Dataset records
* begin *

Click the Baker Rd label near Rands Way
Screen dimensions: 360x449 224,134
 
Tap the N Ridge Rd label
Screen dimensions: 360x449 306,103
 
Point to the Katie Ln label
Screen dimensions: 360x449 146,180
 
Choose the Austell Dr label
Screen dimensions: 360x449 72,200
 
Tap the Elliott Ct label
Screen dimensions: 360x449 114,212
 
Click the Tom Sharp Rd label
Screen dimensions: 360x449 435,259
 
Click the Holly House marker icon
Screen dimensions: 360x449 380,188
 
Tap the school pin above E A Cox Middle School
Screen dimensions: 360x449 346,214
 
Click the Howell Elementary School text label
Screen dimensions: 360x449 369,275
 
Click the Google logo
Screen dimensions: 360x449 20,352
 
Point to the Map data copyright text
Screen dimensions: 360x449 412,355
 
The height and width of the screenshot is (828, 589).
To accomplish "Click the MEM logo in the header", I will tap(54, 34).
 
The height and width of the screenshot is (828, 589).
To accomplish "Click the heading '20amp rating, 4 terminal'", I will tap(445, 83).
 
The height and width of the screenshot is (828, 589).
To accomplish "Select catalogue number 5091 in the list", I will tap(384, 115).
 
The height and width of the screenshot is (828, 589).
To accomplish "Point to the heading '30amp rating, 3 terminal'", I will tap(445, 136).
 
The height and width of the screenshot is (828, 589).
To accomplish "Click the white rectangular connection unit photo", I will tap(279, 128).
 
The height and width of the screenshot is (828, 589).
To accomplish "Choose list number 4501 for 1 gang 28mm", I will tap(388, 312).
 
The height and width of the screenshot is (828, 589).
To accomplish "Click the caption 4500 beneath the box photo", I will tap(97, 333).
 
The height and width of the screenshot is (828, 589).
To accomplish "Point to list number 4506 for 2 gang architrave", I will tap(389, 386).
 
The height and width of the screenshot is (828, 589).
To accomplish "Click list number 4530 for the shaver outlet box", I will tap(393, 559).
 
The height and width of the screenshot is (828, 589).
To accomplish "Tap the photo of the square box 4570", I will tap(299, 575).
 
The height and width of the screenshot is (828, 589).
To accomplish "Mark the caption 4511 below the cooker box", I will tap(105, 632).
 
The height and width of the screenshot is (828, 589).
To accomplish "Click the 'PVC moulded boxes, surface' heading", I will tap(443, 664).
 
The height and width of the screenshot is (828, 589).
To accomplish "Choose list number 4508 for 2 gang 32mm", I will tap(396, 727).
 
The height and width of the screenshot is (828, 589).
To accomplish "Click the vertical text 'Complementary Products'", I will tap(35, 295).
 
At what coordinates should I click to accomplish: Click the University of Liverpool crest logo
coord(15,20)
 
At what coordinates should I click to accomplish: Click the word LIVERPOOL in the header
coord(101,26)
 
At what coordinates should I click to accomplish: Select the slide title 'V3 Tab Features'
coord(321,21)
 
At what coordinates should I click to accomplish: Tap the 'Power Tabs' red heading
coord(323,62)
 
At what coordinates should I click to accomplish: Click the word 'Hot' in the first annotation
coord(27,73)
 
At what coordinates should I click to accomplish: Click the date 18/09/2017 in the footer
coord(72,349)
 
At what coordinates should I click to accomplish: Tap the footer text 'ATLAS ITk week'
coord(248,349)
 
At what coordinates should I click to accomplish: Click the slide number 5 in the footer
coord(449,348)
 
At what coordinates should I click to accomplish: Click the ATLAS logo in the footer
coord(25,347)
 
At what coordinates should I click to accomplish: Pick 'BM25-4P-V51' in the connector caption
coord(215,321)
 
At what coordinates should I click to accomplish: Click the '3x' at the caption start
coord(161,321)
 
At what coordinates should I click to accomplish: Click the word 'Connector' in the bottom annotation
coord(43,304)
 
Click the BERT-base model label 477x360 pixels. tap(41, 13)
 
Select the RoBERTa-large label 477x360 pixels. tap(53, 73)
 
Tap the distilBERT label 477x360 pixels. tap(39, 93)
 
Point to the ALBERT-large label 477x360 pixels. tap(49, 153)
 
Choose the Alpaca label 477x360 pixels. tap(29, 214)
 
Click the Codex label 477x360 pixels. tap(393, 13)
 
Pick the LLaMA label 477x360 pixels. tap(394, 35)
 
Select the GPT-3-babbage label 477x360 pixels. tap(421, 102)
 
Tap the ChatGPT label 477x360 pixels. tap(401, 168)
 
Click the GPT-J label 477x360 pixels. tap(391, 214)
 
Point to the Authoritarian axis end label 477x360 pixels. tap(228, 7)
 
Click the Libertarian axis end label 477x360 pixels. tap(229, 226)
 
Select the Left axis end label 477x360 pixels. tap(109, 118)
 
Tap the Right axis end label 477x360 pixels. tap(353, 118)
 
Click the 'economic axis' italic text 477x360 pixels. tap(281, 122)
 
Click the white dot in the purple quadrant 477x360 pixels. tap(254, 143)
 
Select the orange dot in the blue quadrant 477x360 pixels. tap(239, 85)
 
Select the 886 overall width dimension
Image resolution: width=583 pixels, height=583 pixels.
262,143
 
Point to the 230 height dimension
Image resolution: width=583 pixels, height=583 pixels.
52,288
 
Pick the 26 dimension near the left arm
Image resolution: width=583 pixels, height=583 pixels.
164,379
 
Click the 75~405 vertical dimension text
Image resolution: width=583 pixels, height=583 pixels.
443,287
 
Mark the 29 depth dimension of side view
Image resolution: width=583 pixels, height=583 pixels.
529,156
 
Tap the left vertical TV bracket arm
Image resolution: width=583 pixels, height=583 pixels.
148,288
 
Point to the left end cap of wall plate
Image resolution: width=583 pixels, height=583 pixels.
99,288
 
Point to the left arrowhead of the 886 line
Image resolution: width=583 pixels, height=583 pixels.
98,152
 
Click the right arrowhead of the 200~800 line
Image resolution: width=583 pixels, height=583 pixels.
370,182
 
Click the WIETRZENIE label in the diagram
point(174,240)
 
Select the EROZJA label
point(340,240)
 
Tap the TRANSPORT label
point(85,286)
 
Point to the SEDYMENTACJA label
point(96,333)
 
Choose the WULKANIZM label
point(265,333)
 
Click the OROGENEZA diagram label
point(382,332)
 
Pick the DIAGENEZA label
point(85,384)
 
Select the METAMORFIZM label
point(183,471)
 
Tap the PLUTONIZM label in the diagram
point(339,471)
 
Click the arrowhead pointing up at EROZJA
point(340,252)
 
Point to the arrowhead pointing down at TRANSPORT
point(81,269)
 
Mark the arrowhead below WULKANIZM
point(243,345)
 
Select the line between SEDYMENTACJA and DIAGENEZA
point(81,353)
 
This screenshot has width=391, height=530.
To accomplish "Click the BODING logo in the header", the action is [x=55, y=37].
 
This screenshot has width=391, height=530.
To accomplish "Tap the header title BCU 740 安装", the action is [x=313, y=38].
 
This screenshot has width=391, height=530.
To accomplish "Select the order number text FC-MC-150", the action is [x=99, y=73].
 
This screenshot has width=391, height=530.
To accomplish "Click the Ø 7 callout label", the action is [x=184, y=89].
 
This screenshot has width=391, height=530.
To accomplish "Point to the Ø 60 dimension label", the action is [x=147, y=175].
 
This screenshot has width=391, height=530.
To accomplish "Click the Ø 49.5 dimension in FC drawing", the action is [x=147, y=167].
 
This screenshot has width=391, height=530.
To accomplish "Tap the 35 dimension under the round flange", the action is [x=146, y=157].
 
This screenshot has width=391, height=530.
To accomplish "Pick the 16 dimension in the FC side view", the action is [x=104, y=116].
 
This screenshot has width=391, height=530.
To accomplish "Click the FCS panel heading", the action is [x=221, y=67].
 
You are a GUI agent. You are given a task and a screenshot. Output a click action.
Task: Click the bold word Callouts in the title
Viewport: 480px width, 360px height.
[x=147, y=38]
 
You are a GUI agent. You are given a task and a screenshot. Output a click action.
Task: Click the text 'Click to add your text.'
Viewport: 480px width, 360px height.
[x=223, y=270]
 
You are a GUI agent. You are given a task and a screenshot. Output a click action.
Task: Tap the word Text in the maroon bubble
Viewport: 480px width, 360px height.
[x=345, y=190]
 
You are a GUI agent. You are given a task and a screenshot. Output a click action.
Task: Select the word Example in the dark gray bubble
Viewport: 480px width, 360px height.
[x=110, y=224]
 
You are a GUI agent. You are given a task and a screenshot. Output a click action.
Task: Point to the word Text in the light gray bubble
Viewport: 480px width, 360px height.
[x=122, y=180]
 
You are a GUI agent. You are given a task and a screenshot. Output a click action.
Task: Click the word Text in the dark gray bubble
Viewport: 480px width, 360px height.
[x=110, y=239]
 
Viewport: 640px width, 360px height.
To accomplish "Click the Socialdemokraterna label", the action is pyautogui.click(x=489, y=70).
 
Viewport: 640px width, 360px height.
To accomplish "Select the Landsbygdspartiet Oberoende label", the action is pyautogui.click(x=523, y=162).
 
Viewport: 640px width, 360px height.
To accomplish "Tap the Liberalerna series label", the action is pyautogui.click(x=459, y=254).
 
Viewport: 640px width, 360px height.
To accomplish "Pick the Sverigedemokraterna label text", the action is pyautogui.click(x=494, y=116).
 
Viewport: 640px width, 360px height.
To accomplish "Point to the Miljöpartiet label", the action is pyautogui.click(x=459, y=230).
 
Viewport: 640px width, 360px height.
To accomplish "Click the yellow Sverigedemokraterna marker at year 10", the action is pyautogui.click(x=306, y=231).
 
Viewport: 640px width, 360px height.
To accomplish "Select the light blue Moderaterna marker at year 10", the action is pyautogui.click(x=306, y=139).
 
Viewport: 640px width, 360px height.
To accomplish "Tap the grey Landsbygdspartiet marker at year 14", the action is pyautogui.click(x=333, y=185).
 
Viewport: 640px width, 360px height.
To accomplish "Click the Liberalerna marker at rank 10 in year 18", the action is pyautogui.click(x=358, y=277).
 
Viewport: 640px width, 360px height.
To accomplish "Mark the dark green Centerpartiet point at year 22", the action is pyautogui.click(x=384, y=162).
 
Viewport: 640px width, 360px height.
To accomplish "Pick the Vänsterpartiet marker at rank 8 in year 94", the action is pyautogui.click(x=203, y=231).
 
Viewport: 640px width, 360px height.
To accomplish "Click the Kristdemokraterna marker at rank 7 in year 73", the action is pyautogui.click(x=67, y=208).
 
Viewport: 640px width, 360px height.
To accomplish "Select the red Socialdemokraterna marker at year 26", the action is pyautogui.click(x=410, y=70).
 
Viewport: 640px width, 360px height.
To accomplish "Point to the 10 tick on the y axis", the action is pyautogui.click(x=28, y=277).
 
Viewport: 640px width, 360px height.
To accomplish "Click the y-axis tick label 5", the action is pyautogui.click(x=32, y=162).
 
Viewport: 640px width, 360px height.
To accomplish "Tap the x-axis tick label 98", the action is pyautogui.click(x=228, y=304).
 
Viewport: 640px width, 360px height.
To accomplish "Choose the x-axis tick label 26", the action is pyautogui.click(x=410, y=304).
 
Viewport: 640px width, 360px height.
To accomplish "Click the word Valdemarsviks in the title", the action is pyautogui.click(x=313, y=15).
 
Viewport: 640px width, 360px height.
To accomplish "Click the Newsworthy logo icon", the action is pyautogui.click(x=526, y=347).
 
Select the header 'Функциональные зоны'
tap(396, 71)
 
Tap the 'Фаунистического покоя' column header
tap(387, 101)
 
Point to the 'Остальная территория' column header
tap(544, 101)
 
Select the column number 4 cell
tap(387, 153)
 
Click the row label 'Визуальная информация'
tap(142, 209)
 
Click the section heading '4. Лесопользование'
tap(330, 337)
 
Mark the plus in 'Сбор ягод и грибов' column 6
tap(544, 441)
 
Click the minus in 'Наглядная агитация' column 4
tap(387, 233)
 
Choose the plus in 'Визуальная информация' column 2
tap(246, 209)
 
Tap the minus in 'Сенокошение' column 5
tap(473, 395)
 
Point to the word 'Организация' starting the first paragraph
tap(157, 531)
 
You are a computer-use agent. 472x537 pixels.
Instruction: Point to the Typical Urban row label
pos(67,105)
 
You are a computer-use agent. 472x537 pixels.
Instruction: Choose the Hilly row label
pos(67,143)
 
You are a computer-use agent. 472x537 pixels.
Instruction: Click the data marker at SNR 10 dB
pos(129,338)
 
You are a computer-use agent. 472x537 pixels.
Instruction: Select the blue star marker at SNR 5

* end *

> Task
Please give the lines of the listing as a numbered list, without blank lines, starting with the line containing "Tap the N Ridge Rd label" and going on through the line containing "Screen dimensions: 360x449 412,355".

> Final result
1. Tap the N Ridge Rd label
2. Screen dimensions: 360x449 306,103
3. Point to the Katie Ln label
4. Screen dimensions: 360x449 146,180
5. Choose the Austell Dr label
6. Screen dimensions: 360x449 72,200
7. Tap the Elliott Ct label
8. Screen dimensions: 360x449 114,212
9. Click the Tom Sharp Rd label
10. Screen dimensions: 360x449 435,259
11. Click the Holly House marker icon
12. Screen dimensions: 360x449 380,188
13. Tap the school pin above E A Cox Middle School
14. Screen dimensions: 360x449 346,214
15. Click the Howell Elementary School text label
16. Screen dimensions: 360x449 369,275
17. Click the Google logo
18. Screen dimensions: 360x449 20,352
19. Point to the Map data copyright text
20. Screen dimensions: 360x449 412,355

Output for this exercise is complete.